:: Records drawn from a dataset ::

****************

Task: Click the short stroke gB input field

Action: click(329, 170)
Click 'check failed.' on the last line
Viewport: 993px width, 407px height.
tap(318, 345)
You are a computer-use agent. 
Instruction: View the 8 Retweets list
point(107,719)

****************

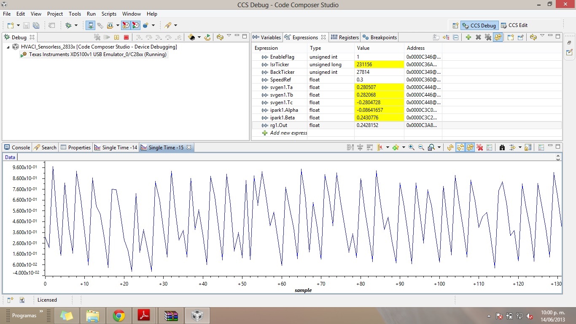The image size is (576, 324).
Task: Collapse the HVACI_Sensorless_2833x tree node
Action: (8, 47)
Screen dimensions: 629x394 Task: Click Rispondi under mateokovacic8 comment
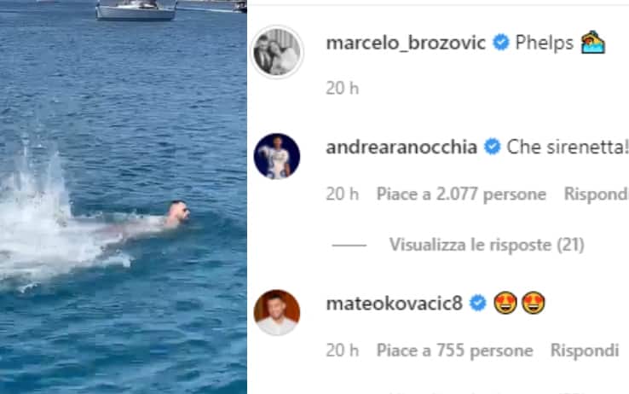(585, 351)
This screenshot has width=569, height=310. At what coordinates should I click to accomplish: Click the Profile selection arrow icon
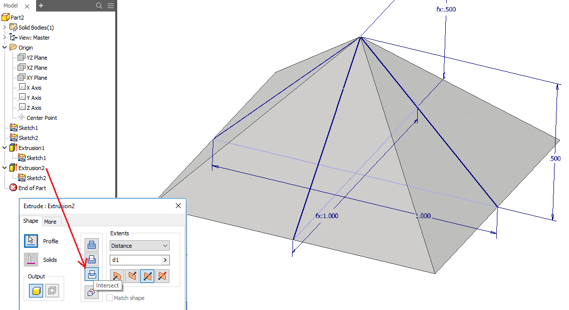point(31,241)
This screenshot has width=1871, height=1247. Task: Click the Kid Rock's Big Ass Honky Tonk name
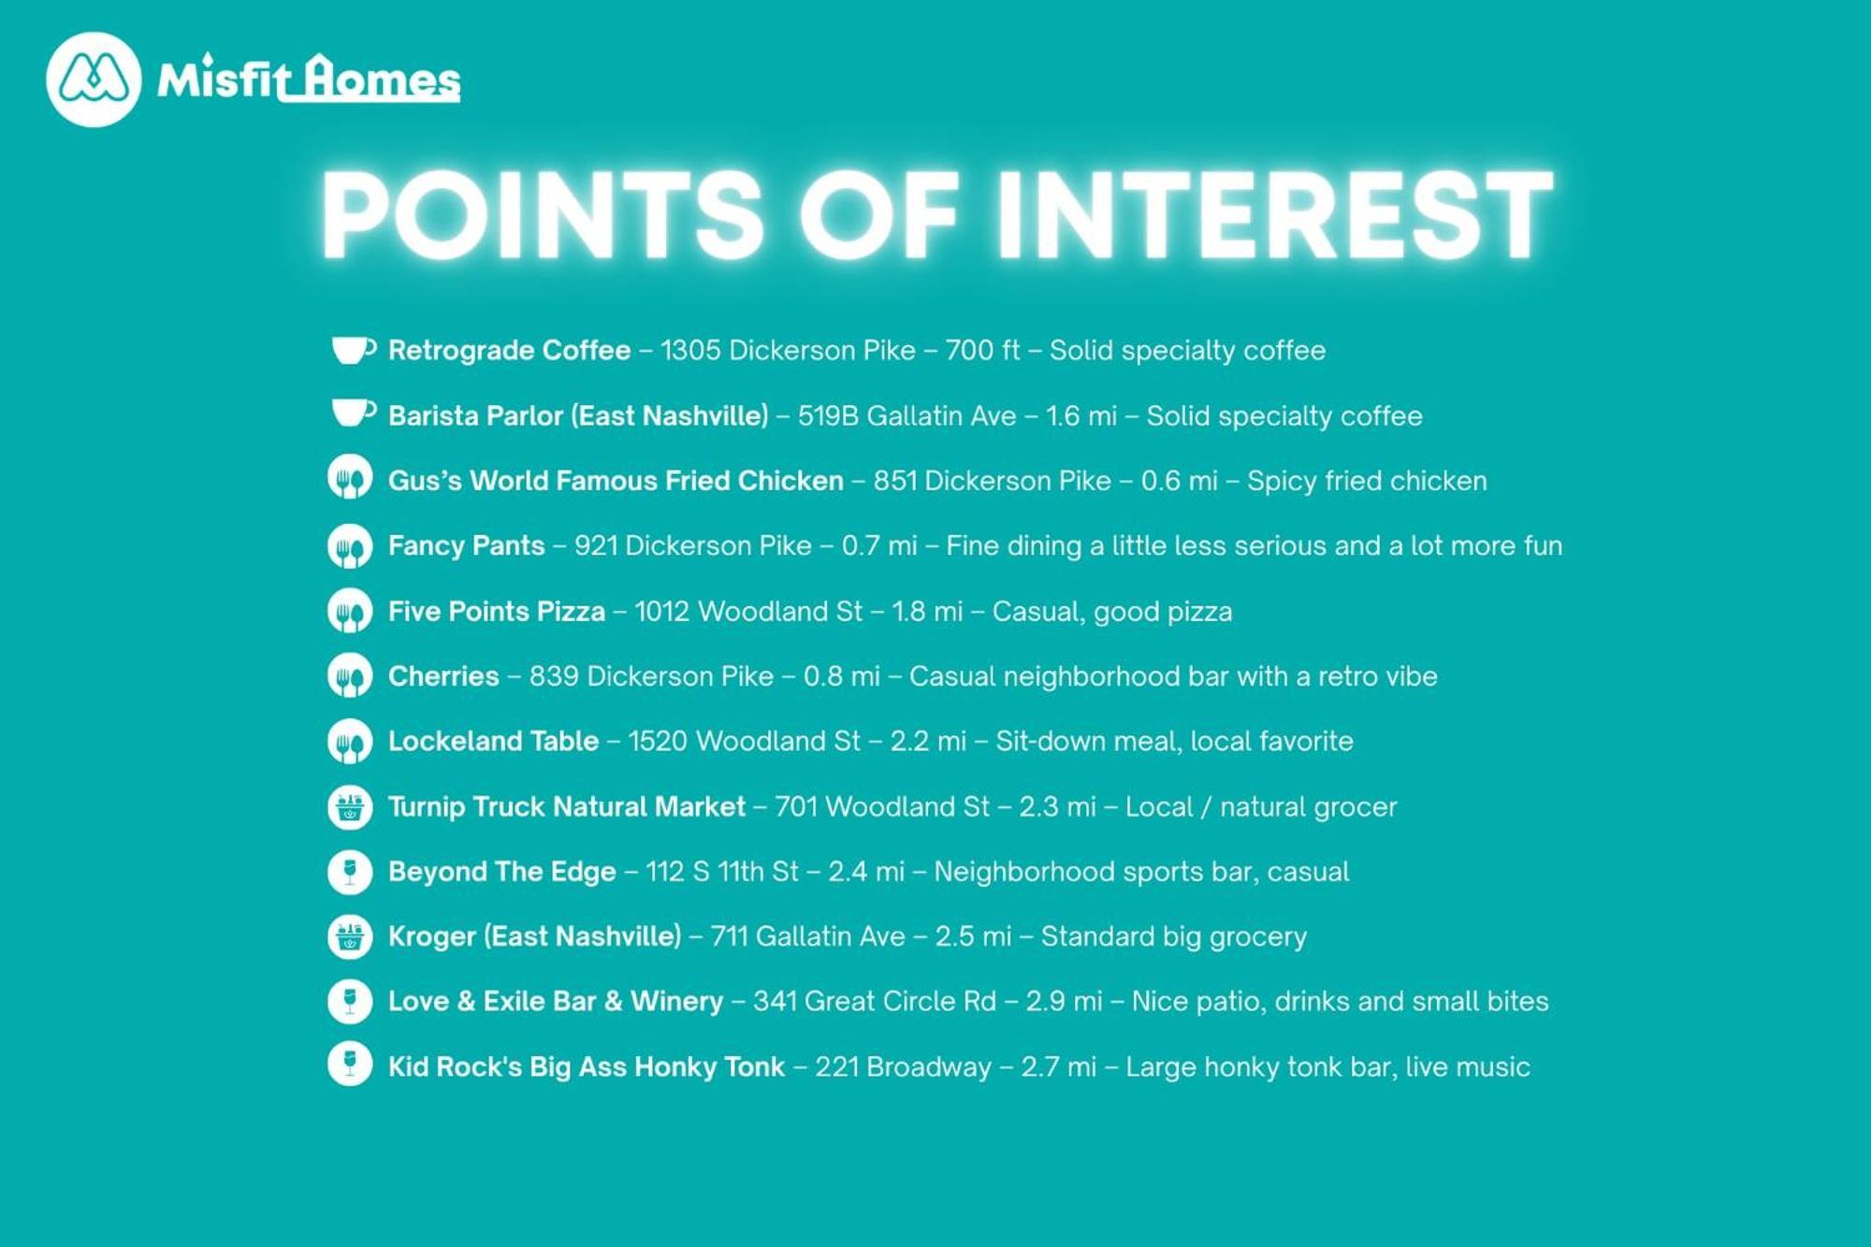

****************

:: What is expected ::
Among the lines above, the one with "This screenshot has width=569, height=310." opens the part to repeat and the one with "This screenshot has width=1871, height=1247." closes it; repeat only that part exactly, with no pictures.

:: Result for this exercise ::
This screenshot has width=569, height=310. At what coordinates should I click to accomplish: Click the Profile selection arrow icon
point(31,241)
This screenshot has width=1871, height=1247. Task: Click the Kid Rock's Big Ass Honky Tonk name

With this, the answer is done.